Texto fornecido:
○ ○ ○

Opinião

«A Produção e o Hospital Público»

Alexandre Lourenço

Presidente da Associação Portuguesa de Administradores Hospitalares (APAH)

Ao longo dos anos, os hospitais do Serviço Nacional de Saúde foram interiorizando um conjunto de métricas que permitem aferir a atividade de cada instituição. Nos dias de hoje, um pouco por todo o hospital, é comum ouvir: “Tenho que fazer mais primeiras consultas”, “O CA anda a aborrecer-me com a demora média”, “O case-mix do meu serviço é muito elevado”, “A nossa percentagem de cirurgias de ambulatório é fantástica”.

Apesar de muitos destes indicadores existirem há vários anos na gestão hospitalar, em 2002, a introdução de contratos-programa dependentes desta família de indicadores veio alterar a perceção e a exigência sobre as instituições e os profissionais de saúde.

Nada que não existisse no exercício da medicina liberal, ou medicina privada, por conta de outrem, onde a remuneração dos profissionais, particularmente dos médicos, quase sempre dependeu do número de atos praticados, com vantagens e desvantagens, estas últimas quase sempre associadas à realização de atos clinicamente desnecessários.

○ ○ ○

Enunciado da tarefa: Transcreva do texto fornecido o trecho entre "Apesar de muitos" e "profissionais de saúde.", com ambos incluídos.

Dados extraídos:
○ ○ ○

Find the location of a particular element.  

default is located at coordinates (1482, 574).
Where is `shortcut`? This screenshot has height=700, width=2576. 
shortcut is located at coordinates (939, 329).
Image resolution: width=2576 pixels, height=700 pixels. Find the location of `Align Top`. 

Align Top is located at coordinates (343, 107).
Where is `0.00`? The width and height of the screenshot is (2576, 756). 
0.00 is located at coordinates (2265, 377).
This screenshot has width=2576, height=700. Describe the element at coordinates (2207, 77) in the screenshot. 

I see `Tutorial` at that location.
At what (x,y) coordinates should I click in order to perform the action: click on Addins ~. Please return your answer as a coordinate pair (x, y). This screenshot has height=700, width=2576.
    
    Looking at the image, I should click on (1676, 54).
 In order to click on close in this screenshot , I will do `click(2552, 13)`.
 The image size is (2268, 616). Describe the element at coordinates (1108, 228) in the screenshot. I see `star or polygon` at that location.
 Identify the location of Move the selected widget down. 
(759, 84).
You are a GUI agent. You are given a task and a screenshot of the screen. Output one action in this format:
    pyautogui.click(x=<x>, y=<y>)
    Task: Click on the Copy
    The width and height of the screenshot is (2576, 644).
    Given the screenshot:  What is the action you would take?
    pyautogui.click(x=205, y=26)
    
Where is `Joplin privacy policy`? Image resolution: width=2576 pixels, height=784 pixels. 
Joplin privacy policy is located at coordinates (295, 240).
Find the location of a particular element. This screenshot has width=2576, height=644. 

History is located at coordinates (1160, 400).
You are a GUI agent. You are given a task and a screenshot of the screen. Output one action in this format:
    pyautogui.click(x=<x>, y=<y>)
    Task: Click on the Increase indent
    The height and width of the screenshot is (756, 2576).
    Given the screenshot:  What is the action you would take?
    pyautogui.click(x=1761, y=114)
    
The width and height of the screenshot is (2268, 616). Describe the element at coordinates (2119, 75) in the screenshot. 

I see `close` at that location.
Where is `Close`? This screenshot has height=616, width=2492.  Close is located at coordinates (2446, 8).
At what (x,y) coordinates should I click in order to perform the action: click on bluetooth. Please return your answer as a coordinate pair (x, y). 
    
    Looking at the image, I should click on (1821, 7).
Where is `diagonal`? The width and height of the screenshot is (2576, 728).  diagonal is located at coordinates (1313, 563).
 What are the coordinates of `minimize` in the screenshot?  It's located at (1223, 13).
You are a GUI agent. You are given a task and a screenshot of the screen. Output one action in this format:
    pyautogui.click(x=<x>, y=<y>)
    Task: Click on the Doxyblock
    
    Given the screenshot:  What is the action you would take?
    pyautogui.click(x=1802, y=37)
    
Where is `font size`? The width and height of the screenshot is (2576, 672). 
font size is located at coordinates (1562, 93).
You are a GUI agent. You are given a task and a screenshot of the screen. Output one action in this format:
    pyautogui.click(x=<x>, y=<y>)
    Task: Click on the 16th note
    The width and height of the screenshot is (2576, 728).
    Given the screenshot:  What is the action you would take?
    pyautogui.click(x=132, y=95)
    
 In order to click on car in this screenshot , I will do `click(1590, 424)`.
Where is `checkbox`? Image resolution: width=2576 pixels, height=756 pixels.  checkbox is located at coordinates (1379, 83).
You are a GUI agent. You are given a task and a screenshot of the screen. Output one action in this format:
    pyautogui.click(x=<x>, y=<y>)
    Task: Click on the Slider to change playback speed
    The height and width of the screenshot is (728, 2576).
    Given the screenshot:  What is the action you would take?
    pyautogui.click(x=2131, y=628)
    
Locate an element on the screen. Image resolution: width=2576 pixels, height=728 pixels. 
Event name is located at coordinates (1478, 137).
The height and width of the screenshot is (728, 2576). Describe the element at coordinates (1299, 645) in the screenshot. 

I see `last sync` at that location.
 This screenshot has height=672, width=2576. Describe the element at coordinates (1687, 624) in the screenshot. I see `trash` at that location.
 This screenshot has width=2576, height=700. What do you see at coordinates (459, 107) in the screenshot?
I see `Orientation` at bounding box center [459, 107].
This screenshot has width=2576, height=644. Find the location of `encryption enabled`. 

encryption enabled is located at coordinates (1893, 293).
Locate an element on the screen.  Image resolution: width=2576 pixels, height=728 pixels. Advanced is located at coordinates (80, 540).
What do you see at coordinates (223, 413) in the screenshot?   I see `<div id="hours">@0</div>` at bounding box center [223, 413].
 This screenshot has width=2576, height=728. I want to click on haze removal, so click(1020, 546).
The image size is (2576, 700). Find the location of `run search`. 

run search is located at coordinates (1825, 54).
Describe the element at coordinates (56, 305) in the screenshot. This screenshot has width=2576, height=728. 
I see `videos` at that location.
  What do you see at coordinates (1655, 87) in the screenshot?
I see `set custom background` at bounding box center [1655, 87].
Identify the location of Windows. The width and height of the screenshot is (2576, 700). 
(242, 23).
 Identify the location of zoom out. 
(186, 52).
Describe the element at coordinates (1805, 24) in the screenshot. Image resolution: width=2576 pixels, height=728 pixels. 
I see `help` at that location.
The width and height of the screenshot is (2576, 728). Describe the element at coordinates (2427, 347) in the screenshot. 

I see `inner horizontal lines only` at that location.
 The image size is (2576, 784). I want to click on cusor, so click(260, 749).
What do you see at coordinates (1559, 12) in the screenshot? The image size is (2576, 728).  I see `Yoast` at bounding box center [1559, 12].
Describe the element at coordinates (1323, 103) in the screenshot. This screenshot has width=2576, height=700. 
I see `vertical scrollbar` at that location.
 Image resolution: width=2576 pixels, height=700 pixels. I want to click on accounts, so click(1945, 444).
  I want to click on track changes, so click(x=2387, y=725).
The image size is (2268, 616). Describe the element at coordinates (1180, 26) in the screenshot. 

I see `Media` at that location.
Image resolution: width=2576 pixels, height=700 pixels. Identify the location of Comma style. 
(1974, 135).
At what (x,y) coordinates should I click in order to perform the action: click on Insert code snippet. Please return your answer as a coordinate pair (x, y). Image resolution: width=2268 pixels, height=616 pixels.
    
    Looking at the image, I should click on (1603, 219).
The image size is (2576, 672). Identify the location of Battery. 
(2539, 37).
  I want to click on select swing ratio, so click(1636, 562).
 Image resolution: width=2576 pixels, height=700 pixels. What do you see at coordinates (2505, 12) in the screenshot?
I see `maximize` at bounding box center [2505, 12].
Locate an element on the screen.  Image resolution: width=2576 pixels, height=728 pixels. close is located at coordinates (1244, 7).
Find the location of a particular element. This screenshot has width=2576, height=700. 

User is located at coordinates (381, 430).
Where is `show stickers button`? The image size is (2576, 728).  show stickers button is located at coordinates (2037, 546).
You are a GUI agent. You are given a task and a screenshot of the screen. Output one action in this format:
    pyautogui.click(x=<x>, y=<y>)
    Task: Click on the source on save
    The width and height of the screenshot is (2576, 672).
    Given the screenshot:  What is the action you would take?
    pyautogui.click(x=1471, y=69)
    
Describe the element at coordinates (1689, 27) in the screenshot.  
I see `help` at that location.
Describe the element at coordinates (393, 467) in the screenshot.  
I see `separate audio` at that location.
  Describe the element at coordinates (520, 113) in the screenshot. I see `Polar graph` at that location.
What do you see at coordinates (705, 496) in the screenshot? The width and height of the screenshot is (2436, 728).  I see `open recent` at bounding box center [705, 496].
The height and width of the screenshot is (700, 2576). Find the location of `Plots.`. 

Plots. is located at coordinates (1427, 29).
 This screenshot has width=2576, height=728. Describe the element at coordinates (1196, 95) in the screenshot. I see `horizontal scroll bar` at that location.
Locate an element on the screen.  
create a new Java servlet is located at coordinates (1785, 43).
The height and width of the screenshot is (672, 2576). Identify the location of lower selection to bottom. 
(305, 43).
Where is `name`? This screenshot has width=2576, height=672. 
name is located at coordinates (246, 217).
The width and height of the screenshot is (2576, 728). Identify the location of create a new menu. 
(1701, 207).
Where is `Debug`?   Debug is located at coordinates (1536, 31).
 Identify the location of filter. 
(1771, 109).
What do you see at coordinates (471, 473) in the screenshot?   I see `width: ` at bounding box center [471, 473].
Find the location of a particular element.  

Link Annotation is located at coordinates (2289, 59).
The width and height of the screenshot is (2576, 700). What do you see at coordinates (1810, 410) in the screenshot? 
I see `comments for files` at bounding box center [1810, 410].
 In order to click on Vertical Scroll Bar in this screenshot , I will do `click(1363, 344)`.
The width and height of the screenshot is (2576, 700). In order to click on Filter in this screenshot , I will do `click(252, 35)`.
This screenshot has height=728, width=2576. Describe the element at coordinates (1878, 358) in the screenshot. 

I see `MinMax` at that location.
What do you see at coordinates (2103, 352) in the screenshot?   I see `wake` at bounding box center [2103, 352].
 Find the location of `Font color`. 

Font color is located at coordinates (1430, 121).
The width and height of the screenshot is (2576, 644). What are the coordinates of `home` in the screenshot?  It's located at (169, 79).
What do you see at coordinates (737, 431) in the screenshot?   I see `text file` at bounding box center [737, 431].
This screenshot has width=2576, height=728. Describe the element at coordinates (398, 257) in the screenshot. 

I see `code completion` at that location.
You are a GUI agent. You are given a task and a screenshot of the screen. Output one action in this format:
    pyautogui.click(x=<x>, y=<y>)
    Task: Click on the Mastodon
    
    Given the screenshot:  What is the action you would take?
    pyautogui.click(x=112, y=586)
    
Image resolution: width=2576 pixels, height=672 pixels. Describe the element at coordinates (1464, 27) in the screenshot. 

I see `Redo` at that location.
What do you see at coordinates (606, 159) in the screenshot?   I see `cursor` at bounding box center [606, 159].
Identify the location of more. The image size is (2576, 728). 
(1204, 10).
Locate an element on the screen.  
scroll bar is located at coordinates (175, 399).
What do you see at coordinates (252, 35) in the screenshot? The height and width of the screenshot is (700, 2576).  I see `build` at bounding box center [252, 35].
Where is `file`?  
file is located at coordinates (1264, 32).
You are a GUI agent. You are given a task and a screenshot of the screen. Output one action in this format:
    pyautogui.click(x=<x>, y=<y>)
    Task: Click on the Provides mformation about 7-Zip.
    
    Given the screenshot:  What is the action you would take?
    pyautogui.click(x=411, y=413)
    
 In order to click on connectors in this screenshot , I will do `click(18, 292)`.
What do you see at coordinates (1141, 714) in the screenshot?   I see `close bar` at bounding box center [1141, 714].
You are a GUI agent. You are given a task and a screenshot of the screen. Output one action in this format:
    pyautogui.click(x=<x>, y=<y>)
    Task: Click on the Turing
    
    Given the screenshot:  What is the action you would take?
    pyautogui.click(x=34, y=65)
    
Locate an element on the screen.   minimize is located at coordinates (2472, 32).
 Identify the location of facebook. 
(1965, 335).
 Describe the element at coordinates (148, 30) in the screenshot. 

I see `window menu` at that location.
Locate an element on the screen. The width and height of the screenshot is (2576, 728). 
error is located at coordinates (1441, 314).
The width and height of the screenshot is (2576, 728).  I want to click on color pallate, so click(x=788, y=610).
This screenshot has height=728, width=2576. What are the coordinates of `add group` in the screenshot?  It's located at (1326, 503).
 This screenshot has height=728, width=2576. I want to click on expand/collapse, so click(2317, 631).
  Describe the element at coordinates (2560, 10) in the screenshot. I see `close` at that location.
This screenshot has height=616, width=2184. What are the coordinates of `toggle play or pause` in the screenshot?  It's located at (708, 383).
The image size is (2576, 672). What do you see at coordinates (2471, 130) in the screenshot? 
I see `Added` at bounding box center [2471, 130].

○ ○ ○

Resposta ao exercício:
Apesar de muitos destes indicadores existirem há vários anos na gestão hospitalar, em 2002, a introdução de contratos-programa dependentes desta família de indicadores veio alterar a perceção e a exigência sobre as instituições e os profissionais de saúde.